Ready, set, go: Britain is bound for the next space race
The UK is bound for a seat in the next space race, the transport secretary has said today, as the government preps for Virgin’s commercial Orbit mission – the UK’s first space-bound flight.
The National Space Agency (NSA) confirmed on Monday that spaceflights will soon be a reality as the government has funded spaceports that are expected to be ready for use next summer.
“The Virgin Orbit mission will be a major first – the start of satellite launches from UK soil.
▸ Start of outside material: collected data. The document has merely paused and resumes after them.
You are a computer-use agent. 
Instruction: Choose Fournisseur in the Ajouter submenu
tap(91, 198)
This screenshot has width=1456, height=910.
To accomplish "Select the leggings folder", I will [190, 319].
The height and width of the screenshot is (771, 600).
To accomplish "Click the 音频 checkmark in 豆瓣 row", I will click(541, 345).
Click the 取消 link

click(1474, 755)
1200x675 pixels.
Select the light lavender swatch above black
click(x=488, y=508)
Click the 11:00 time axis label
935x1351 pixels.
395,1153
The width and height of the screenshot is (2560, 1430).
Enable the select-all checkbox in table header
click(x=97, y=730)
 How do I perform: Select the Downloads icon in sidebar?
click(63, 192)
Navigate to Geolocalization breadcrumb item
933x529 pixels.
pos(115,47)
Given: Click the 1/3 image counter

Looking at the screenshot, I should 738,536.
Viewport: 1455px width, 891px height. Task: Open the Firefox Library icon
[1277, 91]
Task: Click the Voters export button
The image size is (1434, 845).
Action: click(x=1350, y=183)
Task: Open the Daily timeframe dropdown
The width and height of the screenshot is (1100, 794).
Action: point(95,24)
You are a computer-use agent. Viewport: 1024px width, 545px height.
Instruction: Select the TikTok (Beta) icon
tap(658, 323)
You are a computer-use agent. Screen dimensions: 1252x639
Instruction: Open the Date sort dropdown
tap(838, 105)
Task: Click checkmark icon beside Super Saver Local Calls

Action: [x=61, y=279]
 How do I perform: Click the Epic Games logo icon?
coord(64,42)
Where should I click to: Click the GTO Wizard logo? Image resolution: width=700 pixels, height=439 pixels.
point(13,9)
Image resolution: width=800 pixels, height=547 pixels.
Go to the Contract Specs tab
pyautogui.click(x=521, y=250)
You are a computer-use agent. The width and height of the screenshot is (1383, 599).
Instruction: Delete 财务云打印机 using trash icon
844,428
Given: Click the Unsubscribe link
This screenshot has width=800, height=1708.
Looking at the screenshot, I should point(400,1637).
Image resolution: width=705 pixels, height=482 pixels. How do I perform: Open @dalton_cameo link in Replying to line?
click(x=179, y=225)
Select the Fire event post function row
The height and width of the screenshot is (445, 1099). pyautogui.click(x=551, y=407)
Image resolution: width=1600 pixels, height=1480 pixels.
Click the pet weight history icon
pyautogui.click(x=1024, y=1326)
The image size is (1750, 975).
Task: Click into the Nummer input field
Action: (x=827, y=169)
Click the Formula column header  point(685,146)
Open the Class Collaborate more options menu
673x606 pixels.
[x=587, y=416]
Great Britain will be well and truly back in the space launch business and on the way to capturing this government’s first strategic goal on the high frontier: a 10 per cent market share of the global space business by 2030,” minister Grant Shapps wrote in a comment piece in The Telegraph today.
The spaceports will also facilitate satellite launches, to improve data and communications but will also bolster satellite navigation and observation.
Similarly, to commercial airlines, space is opening as a market for commercial giants like Virgin.
“As rocket and satellite technology becomes more compact and affordable, private enterprise is getting in on the act,” Shapps continued. “This country is well-positioned to reap the benefits from a global sector expected to be worth £400bn per year by 2030.”
The first spaceport in Cornwall, legislation for which was proposed just two weeks before the G7 summit based in the region, is set to propel commercial spaceflight technologies, according to the NSA.
The space hubs will not stop in Cornwall, Shapps added, confirming that the government is committed to new vertical-launch operations in the Shetlands and Sutherland in Scotland and Snowdonia in Wales.
The new regulations Shapps’ issued this week on spaceports will allow for the launching of satellites from UK territory for the first time, and companies eyeing the venture can apply for licences from this summer, he said.
“The regulations are the most flexible in the world, allowing firms to meet safety and environmental requirements in the ways they think best.
“Sometime next year, we expect that a giant Boeing 747 will take off from Newquay in Cornwall, with a rocket strapped to its inner port wing. It will then soar out into the Atlantic to a launch altitude of some 40,000 feet and release its payload.
“As it banks away, the two-stage rocket will ignite, accelerating to “escape velocity” before delivering an array of mini-satellites into low-Earth orbit.”
UK engineers are currently working on a project for a Synergetic Air Breathing Rocket Engine (SABRE).
The SABRE project could make most conventional single-use rocket launchers obsolete, according to the transport secretary.
“London to Sydney would take two hours. There’s a problem, though: engines operating at Mach 5 melt. So, our engineers have come up with a unique cooling system which can lower the temperature of the air entering the engine from more than 1,000 Celsius to ambient temperatures within 1/100th of a second.”